By KARLA R. JENSEN
Salmon, gold, subsistence and scared are words that mean much to me. Here's why. I recently traveled to Nevada to see firsthand what mines leave in their wake. I was one in a group of 10 tribal members from various Bristol Bay communities who made the journey. My home village of Pedro Bay on Lake Iliamna would be in the path of a proposed road should they build the Pebble Mine.
In Reno, we heard how mining had affected the lives of Native communities in Nevada. I thought, "How terrible for the Native peoples." Yet something refused to let me believe it could be that bad. I came to learn differently.
What I saw at a closed open-pit copper mine left me disgusted -- a wasteland of abandoned buildings, their doors ajar as though the occupants had gone for the mail and never returned, assorted mining litter, rusted vehicles, countless tires that made graveyards of old ponds, putrid pools of unknown liquids.

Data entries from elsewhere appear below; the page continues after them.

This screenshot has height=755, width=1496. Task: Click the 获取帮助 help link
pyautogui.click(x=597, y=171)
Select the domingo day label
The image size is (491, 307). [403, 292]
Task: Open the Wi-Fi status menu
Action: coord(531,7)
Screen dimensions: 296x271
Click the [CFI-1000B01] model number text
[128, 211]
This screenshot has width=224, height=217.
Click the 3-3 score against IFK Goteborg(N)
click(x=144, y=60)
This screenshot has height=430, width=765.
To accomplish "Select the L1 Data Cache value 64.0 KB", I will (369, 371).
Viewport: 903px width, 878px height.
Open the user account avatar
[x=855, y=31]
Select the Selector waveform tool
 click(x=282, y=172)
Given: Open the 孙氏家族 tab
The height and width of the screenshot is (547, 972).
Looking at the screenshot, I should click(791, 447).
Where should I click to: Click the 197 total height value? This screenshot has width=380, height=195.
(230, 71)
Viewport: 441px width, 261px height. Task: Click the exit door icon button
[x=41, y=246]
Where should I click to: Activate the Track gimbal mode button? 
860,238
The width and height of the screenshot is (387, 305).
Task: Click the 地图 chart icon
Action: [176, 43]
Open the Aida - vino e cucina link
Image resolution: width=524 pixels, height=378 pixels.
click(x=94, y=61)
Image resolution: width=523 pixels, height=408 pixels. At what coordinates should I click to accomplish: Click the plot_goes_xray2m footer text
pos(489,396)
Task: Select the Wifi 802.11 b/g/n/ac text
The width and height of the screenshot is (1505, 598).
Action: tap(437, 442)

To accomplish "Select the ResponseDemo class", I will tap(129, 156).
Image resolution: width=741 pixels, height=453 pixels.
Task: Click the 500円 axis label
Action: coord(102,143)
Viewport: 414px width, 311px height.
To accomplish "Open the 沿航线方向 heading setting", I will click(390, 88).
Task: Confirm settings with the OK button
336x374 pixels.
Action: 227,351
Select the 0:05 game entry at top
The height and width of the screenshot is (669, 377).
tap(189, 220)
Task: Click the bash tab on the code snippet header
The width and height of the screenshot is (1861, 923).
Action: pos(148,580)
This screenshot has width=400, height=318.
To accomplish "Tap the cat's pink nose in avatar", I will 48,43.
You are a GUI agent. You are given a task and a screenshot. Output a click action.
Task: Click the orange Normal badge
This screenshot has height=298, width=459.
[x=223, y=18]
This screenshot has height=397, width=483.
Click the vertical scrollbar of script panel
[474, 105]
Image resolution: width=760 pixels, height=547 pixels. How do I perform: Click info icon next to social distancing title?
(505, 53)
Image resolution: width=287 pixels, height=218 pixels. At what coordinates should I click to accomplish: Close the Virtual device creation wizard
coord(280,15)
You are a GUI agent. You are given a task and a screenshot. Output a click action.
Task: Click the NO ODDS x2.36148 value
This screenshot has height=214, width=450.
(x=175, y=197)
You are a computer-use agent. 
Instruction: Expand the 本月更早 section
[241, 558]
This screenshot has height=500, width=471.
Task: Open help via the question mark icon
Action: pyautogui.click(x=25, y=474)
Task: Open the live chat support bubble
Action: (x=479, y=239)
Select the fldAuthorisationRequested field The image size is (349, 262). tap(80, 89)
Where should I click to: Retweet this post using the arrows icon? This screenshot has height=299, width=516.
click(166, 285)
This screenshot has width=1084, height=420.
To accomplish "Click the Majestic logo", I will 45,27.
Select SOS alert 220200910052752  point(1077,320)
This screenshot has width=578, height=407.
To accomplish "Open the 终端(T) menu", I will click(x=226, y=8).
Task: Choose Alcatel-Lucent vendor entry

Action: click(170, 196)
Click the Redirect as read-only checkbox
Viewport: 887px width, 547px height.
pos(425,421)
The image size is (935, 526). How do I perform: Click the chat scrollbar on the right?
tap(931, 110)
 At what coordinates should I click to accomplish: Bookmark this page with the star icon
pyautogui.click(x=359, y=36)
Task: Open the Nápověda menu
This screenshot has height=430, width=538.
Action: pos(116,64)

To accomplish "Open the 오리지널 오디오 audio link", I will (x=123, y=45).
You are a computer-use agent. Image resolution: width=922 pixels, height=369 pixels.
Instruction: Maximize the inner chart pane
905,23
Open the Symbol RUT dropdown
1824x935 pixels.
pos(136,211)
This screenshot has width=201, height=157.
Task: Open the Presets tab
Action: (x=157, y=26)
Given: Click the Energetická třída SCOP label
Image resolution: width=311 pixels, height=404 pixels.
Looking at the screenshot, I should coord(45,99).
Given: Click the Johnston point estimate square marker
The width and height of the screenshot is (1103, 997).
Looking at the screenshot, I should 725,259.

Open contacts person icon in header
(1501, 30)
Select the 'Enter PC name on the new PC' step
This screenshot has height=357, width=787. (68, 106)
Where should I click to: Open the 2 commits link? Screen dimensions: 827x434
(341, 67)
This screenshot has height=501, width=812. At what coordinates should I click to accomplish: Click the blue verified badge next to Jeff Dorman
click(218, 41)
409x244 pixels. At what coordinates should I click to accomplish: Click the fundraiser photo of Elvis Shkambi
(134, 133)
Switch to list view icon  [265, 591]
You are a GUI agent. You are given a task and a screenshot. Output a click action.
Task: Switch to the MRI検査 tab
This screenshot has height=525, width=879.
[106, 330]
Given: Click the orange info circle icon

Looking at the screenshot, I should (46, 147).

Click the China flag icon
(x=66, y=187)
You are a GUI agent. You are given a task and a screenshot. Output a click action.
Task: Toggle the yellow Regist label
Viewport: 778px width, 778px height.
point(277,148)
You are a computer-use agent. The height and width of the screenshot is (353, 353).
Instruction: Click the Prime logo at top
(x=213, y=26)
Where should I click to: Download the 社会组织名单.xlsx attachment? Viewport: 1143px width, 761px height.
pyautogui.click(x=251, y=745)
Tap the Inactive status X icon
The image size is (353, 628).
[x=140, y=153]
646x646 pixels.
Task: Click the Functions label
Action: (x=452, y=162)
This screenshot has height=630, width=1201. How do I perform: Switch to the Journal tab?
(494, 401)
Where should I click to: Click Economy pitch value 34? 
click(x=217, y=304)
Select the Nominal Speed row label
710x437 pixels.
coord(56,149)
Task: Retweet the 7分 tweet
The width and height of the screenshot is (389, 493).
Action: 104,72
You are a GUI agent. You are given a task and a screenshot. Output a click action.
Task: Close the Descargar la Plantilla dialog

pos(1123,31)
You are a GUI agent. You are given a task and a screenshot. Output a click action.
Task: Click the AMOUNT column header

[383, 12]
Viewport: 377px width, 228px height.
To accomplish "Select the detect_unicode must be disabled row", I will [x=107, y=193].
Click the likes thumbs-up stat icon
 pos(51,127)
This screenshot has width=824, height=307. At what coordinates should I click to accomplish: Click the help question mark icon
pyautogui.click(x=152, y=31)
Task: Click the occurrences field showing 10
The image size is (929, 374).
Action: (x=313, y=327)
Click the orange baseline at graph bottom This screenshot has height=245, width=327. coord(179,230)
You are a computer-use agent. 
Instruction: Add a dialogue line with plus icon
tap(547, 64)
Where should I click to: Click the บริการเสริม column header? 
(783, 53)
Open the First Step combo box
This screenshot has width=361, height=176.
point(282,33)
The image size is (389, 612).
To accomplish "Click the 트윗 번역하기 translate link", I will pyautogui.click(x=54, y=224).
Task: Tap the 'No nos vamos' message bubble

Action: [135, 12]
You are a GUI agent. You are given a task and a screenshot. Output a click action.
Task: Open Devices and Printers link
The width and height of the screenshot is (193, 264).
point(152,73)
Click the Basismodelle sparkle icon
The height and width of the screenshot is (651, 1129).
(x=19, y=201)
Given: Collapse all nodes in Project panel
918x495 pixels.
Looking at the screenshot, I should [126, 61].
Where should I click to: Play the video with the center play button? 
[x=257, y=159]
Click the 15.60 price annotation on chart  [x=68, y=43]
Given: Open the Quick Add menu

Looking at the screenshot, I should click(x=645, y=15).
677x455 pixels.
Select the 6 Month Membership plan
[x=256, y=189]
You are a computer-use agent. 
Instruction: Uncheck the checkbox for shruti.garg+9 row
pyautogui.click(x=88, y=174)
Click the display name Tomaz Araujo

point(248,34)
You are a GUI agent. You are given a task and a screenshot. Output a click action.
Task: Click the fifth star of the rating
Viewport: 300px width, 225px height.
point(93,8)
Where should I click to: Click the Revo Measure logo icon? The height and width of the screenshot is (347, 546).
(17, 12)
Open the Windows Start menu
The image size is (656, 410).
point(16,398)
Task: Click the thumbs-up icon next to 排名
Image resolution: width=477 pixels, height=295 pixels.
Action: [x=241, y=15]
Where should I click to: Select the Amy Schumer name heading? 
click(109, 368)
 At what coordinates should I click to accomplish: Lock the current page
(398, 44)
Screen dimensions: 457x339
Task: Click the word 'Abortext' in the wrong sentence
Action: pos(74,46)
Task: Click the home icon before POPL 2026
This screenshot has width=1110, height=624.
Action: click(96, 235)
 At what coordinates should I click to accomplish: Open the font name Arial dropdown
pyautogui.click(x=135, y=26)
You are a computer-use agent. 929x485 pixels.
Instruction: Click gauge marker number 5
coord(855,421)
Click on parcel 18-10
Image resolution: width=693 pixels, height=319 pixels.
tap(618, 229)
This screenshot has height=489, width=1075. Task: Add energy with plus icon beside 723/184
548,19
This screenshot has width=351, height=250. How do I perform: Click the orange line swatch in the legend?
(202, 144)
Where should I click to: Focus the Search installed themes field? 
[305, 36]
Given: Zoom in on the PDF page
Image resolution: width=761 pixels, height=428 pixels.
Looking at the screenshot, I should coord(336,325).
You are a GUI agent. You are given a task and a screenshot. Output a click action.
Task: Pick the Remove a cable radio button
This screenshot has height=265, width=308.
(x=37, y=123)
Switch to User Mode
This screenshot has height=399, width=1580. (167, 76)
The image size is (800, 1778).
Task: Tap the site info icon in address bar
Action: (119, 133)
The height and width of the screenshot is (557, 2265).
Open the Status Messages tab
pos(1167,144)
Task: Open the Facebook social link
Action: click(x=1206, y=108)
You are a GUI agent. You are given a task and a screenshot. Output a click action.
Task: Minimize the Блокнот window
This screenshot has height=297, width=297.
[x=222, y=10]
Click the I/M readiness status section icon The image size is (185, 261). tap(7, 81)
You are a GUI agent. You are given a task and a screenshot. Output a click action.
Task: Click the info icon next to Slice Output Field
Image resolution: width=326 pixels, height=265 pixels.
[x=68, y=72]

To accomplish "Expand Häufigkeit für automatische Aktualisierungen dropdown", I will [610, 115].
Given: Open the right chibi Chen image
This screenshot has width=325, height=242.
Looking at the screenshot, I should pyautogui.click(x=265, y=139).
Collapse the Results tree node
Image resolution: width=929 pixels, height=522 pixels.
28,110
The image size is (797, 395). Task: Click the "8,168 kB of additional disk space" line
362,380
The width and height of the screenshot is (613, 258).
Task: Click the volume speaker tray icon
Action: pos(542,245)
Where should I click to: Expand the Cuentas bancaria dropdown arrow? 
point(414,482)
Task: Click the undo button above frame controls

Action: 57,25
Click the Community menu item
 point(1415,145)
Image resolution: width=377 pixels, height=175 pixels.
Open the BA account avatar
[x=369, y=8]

The Yerington Paiute tribe hosted a potlach and Chairman Elwood Emm told us a story the Pebble mine might write for me. Local water is terrible, so they drink bottled. Rabbit, deer, plants and berries are growing scarcer. Dust, heavy with unknown chemicals, coats their community. Though they spoke with passion about recovering a past quality of life, I wondered, "Was that possible?" It left me sad, outraged. My heart hardened.
The active open-pit gold mine we visited next was different. Its atmosphere was nicely scrubbed, antiseptic, like a hospital waiting room. But the reality was apparent when we arrived at a high lookout. What I saw robbed me of my breath. I have no words to describe it, but I remember trying to fathom what such a colossal hole might look like in my beloved Alaska soil. I kept hearing the word "reclaimed," but how could something of this magnitude ever be reclaimed?
Such a hole near Lake Iliamna would create chaos. The salmon runs, beautiful freshwater seals, the wildlife and birds, the plants we eat and use for medicine, the trees that shelter us and the animals, all that our subsistence lifestyles depend on could disappear. Would we get that back when the miners finished rending the earth and taking everything of commercial value? No. Is this a risk we should take? No, again.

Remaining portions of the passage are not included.